• [SOURCE RECORDS]:
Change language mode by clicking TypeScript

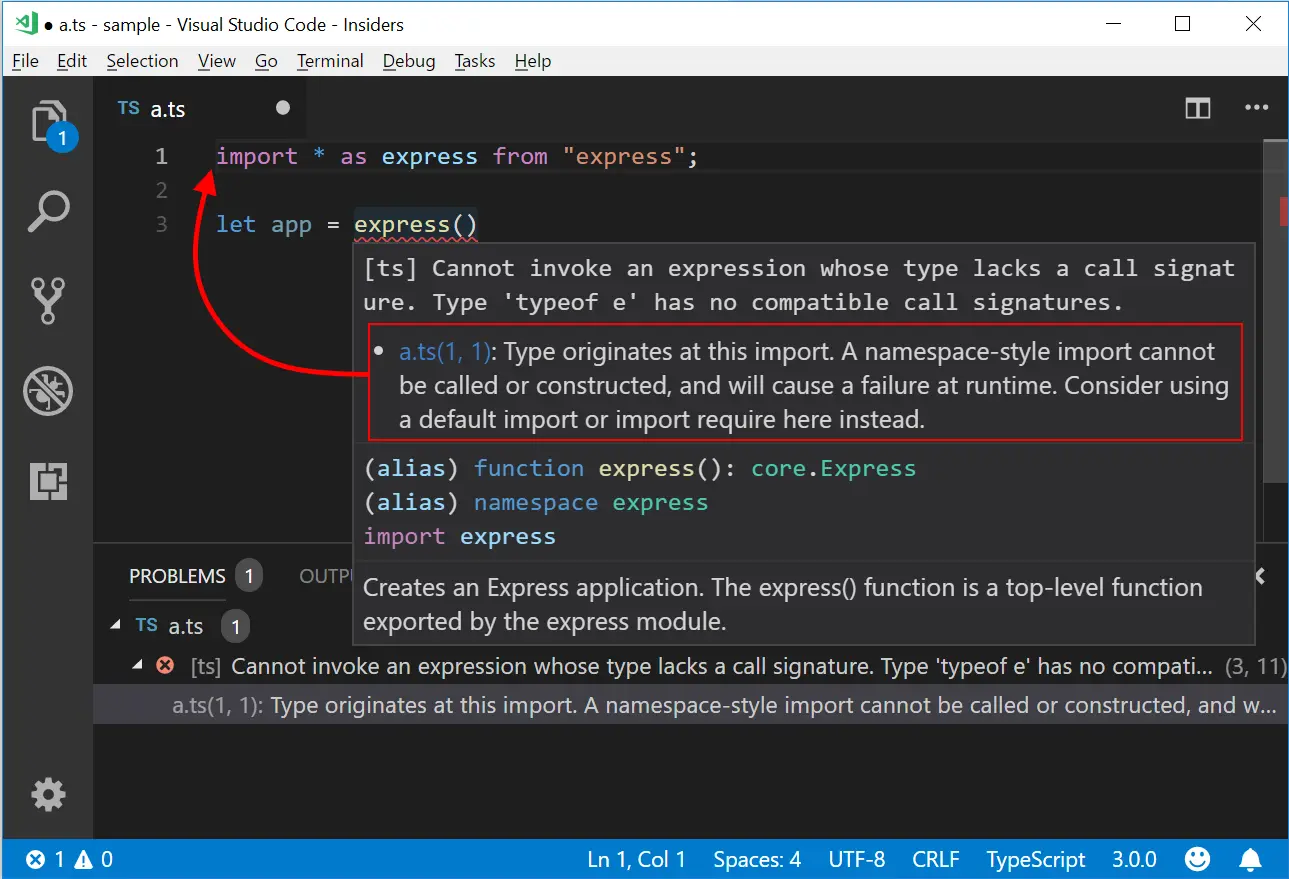click(x=1035, y=859)
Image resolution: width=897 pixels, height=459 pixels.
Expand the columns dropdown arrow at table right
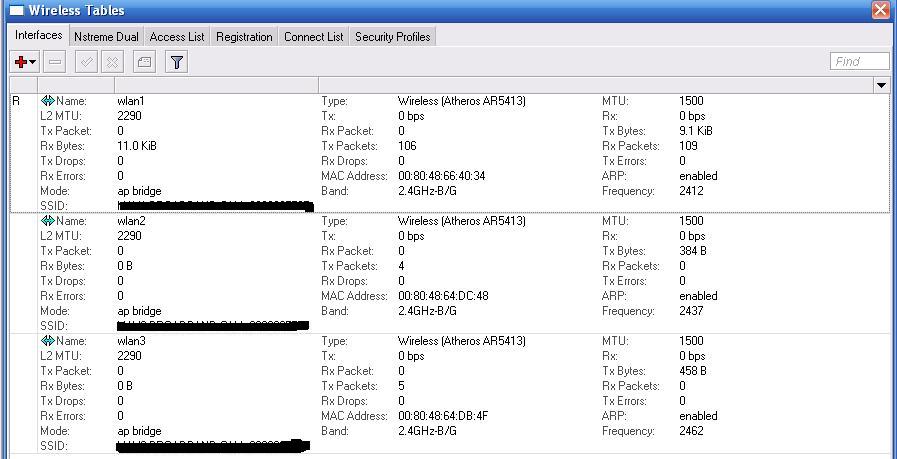pyautogui.click(x=881, y=86)
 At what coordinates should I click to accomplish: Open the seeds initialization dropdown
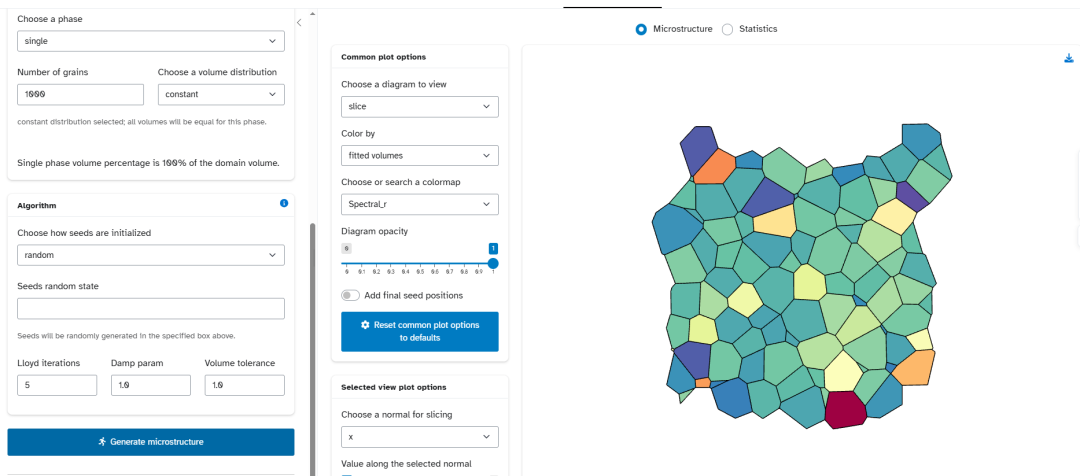coord(151,255)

• [EXERCISE INSTRUCTIONS]: The data above is to be printed exactly, all of it, except for the pictures.

• [TASK SOLUTION]:
Change language mode by clicking TypeScript

click(x=1035, y=859)
Image resolution: width=897 pixels, height=459 pixels.
Expand the columns dropdown arrow at table right
pyautogui.click(x=881, y=86)
 At what coordinates should I click to accomplish: Open the seeds initialization dropdown
coord(151,255)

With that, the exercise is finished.